If reading this doesn’t make you squirm, it should.

Why would we punish a lonely person with more loneliness? Why would we remove them even further from the human connections they so desperately need?

Ruggeri goes on to say:

Over my last two and a half years in prison, I was sent to solitary four times for a total of twelve months and 25 days. All four of those infractions were for nonviolent drug use. Each time I was released from solitary, my drug cravings got worse. This is because each time I went to solitary, I lost a little more of myself.

Sure, hold people accountable for the actions they take while under the influence of substances, but as we integrate new knowledge on what leads to addiction in the first place, it no longer makes sense to treat addicts in such dehumanizing ways. 

People who are mentally unwell require compassion and proper treatment; instead, we turn them into social pariahs and give them labels and stigmas they’re unlikely to overcome in their lifetime. 

It’s time for us to realize that addiction and the behaviors that follow, are merely symptoms of a much deeper problem--a problem which we are now feeling on a global scale.

Because here we find ourselves, in the midst of a global pandemic, with millions upon millions of us aching for the closeness of our loved ones, our friends, our peers and our neighbors--and unable to get it.

And unless we’ve learned healthy ways to manage stress, or how to process intense and overwhelming emotions, we might just find ourselves seeking ways to numb out instead.

The silver lining here, should we choose to see it, is that thanks to COVID-19 and the isolation it has suddenly and unexpectedly cast us into, it’s a little bit easier to understand the process a person might go through on their way to drug addiction. 

It’s a little bit easier to see the drug-addicted individual as someone who is merely crying out for connection, and not sure how to get it.

It’s a little bit easier to see the drug-addicted person as...a person.

Because after all...

The opposite of addiction isn’t sobriety, the opposite of addiction is connection
— Johann Hari

We don’t claim to have all the answers to such complex issues as addiction and loneliness, but we do hope to set an example for other communities through the work we do here at Boise Vertical Farm.

We understand how difficult it can be for a person to reenter the “real world” following a battle with addiction. The stigma surrounding addiction presents one of the greatest barriers to living a connected, fulfilling life post-recovery.

Society tends to overestimate the appeal of drug use to a former addict and underestimate the power of letting them know someone cares about them and is willing to advocate for them. Things like housing and job opportunities can be especially difficult to procure. 

By employing people in active substance abuse recovery, Boise Vertical Farms provides a safe community where individuals can not only find the sense of connection they’ve been missing, but gain valuable skills in life and in business, and rebuild a sense of trust within themselves and as part of a group.

We understand that recovery from addiction creates a positive ripple effect--it starts with the individual, but eventually extends to family members, the local community, and ultimately society at large. 
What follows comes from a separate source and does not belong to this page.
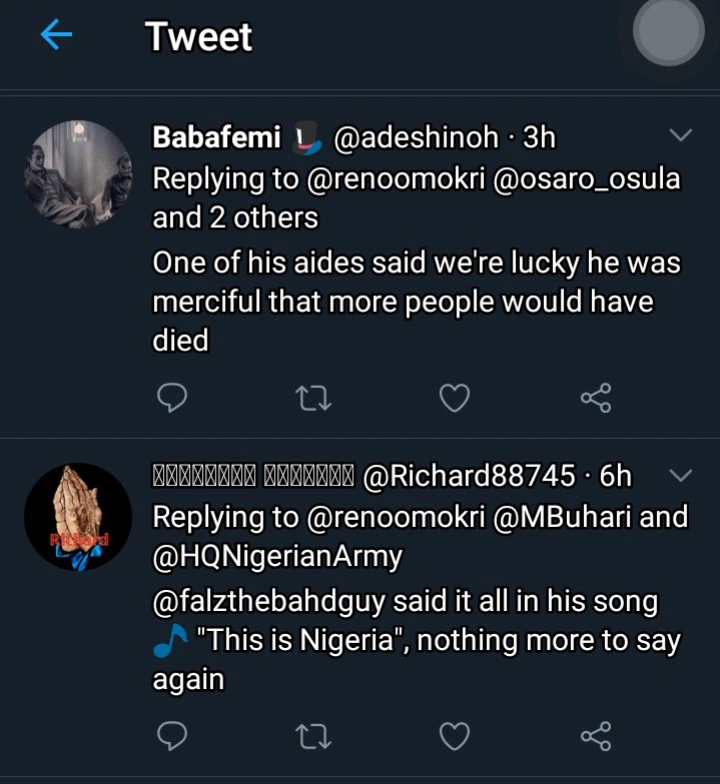
Task: Tap the Tweet header title
Action: [199, 37]
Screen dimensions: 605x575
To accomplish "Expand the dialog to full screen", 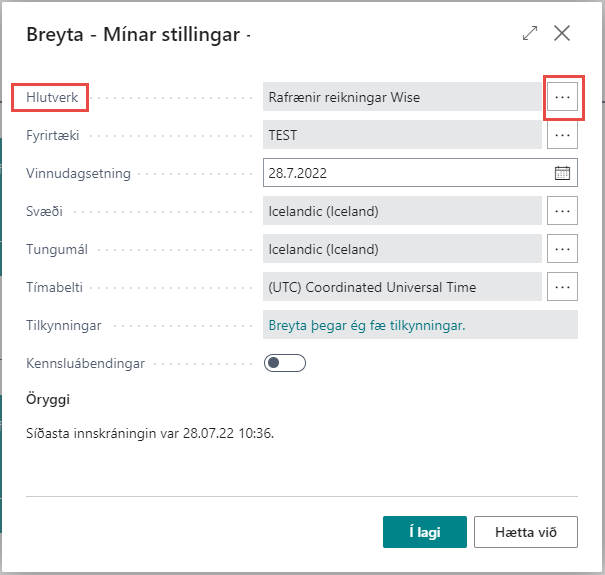I will click(x=530, y=33).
In addiction, as with COVID-19, we’re all in this together.

Our hope is that by the time we come out the other side of this crisis, we’ll be a little quicker to offer up that hug, that high-five, that shoulder to cry on.

Ideally we’ll all be a little more forthcoming with our genuine compliments and our words of encouragement, and share warm smiles more freely.

And with any luck, we’ll be ready and willing to usher in a chapter of human existence that recognizes human connection as the cornerstone of health and happiness that it truly is. 

Turns out, those little things we take for granted? They’re not so little after all.